**TASK DESCRIPTION:** The records below must be returned in full and unaltered.

**INPUT:**

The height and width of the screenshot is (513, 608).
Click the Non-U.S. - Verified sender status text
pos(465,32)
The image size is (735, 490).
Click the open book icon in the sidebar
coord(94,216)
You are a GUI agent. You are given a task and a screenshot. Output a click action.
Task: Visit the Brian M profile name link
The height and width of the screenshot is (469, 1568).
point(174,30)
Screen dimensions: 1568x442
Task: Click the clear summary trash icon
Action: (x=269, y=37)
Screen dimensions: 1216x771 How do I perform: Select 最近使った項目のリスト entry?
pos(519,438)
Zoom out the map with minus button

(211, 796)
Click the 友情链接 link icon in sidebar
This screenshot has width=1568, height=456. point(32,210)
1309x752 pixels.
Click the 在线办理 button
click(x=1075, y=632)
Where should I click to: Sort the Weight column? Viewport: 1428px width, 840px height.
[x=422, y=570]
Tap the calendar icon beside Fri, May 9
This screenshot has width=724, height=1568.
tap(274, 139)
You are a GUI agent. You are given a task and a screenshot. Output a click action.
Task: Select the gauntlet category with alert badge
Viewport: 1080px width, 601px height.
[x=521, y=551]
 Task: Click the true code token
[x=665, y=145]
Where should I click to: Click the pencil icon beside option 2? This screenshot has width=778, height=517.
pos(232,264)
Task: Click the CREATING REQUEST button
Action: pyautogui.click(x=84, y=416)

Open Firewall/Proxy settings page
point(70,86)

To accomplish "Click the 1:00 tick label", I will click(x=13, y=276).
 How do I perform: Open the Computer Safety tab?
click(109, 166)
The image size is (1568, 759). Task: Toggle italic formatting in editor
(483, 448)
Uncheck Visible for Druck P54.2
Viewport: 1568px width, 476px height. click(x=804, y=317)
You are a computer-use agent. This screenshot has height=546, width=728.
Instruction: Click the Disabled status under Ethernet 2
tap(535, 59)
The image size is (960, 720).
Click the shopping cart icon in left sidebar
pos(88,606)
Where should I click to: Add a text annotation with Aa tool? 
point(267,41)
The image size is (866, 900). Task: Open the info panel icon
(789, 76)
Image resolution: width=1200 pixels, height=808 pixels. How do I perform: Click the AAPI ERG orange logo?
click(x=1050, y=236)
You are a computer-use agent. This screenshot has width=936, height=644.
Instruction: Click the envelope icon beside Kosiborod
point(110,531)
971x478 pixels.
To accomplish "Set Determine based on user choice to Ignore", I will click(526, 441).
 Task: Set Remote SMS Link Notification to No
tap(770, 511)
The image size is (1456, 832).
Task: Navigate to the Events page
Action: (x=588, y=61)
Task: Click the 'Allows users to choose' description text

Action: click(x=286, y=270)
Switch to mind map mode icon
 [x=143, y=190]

**SOLUTION FOR THIS TASK:**
The height and width of the screenshot is (513, 608).
Click the Non-U.S. - Verified sender status text
pos(465,32)
The image size is (735, 490).
Click the open book icon in the sidebar
coord(94,216)
You are a GUI agent. You are given a task and a screenshot. Output a click action.
Task: Visit the Brian M profile name link
The height and width of the screenshot is (469, 1568).
point(174,30)
Screen dimensions: 1568x442
Task: Click the clear summary trash icon
Action: (x=269, y=37)
Screen dimensions: 1216x771 How do I perform: Select 最近使った項目のリスト entry?
pos(519,438)
Zoom out the map with minus button

(211, 796)
Click the 友情链接 link icon in sidebar
This screenshot has width=1568, height=456. point(32,210)
1309x752 pixels.
Click the 在线办理 button
click(x=1075, y=632)
Where should I click to: Sort the Weight column? Viewport: 1428px width, 840px height.
[x=422, y=570]
Tap the calendar icon beside Fri, May 9
This screenshot has width=724, height=1568.
tap(274, 139)
You are a GUI agent. You are given a task and a screenshot. Output a click action.
Task: Select the gauntlet category with alert badge
Viewport: 1080px width, 601px height.
[x=521, y=551]
 Task: Click the true code token
[x=665, y=145]
Where should I click to: Click the pencil icon beside option 2? This screenshot has width=778, height=517.
pos(232,264)
Task: Click the CREATING REQUEST button
Action: pyautogui.click(x=84, y=416)

Open Firewall/Proxy settings page
point(70,86)

To accomplish "Click the 1:00 tick label", I will click(x=13, y=276).
 How do I perform: Open the Computer Safety tab?
click(109, 166)
The image size is (1568, 759). Task: Toggle italic formatting in editor
(483, 448)
Uncheck Visible for Druck P54.2
Viewport: 1568px width, 476px height. click(x=804, y=317)
You are a computer-use agent. This screenshot has height=546, width=728.
Instruction: Click the Disabled status under Ethernet 2
tap(535, 59)
The image size is (960, 720).
Click the shopping cart icon in left sidebar
pos(88,606)
Where should I click to: Add a text annotation with Aa tool? 
point(267,41)
The image size is (866, 900). Task: Open the info panel icon
(789, 76)
Image resolution: width=1200 pixels, height=808 pixels. How do I perform: Click the AAPI ERG orange logo?
click(x=1050, y=236)
You are a computer-use agent. This screenshot has width=936, height=644.
Instruction: Click the envelope icon beside Kosiborod
point(110,531)
971x478 pixels.
To accomplish "Set Determine based on user choice to Ignore", I will click(526, 441).
 Task: Set Remote SMS Link Notification to No
tap(770, 511)
The image size is (1456, 832).
Task: Navigate to the Events page
Action: (x=588, y=61)
Task: Click the 'Allows users to choose' description text

Action: click(x=286, y=270)
Switch to mind map mode icon
 [x=143, y=190]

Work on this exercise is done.